Unless you are lucky, or haven’t been programming for very long, you’ve probably had to write code to work with a “legacy” system. The recruiter promises you’ll be doing all new development using the latest cool language. It may take a while for you to find out that all of the enterprise data and business logic lives in a poorly-understood, unmaintained system written in some language you’ve never heard of, running on the big beige box in the corner of the server room that has tape over the power switch. If the software vendor is still in business they can’t support the system, because it has been modified so much it can’t be upgraded to the latest release. Management has a project underway to find a replacement, but until then all new code will have to work with the zombie system.
You need to make all new code as independent of the legacy system as possible, just in case the legacy system is replaced. Even if you don’t care about planning that far ahead, you probably don’t want to just tack your new code onto the legacy system. The best approach is to write a software layer to isolate the legacy system, a library of functions that can get data in and out and invoke business logic in the old system. The legacy system probably won’t have an API you can use directly, and if it supported something like web services it wouldn’t be legacy. Code that sits at the boundary between incompatible systems can be some of the trickiest (and ugliest) but it’s usually better to do it once rather than building one bolt-on after another. Some of the techniques I’ve had to use to interface with legacy systems:
- Writing a file to a shared directory, then waiting for the legacy system to wake up and read that file, process it, and put the result in another file;
- Same as above, but with FTP;
- Writing a file somewhere, then triggering the legacy system with a COM object or something like it;
- Writing to a database, not necessarily a relational database, using some proprietary language or a klunky standard like ODBC;
- Over a telnet connection;
- Over a serial connection, maybe even over a modem because that’s the only outside communication the legacy system supports;
- Simulating a “green screen” terminal in software, essentially pretending to be a human user;
The software vendor may have a COM or Java API that does the dirty work for you, wrapping the file write/wait/read steps so you don’t see how kludgy it is. If not, or if the vendor API is a useless subset of the functionality you need, you will have to write a lot of tricky code in a language that will make Java and Python look like advanced alien technology. Getting this much to work is hard enough, but it’s just the beginning. The interface library can hide the ugly details of getting things in and out of the legacy system, but the shortcomings of the legacy system will limit and taint the new code that has to work with it.
One common problem is batch-oriented systems. For example, a legacy order processing system might do credit card authorizations on an hourly schedule, or it might authorize in batches when it fills orders from inventory. A web site that sends orders into such a system can’t authorize credit cards in real-time, so it can’t tell the customer that their card was declined, or detect certain kinds of fraud. Batch-oriented systems may not be able to give real-time inventory status, which makes it hard for a web site to let customers know when to expect their order.

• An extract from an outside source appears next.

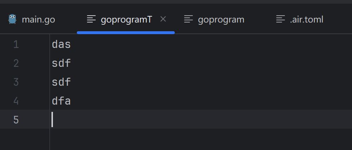
Task: Click line number 1 in the gutter
Action: 16,45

Another problem is latency. A web site that needs real-time customer or order information from a legacy system originally designed to support 31 terminal users will bog down even under moderate load. Preparing reports that need to make thousands of individual queries can take hours.
The programming and IT staff become responsible for an ever-growing web of special files, overlapping cron jobs, directories that must be cleared out, and arcane recovery processes documented on printed emails pinned to cubicle walls. New software does not make any of the legacy problems go away; in fact it can easily make the system more complicated and fragile.
My point is that when faced with building on a legacy system you should be making a clear boundary between the old code and the new. You don’t want to spread the icky details of the old system all around your shiny new classes. The legacy system’s functions probably won’t map to an object-oriented design (or any modern software architecture). You’ll have a mismatch that the new system will have to deal with, because the legacy system isn’t adaptable.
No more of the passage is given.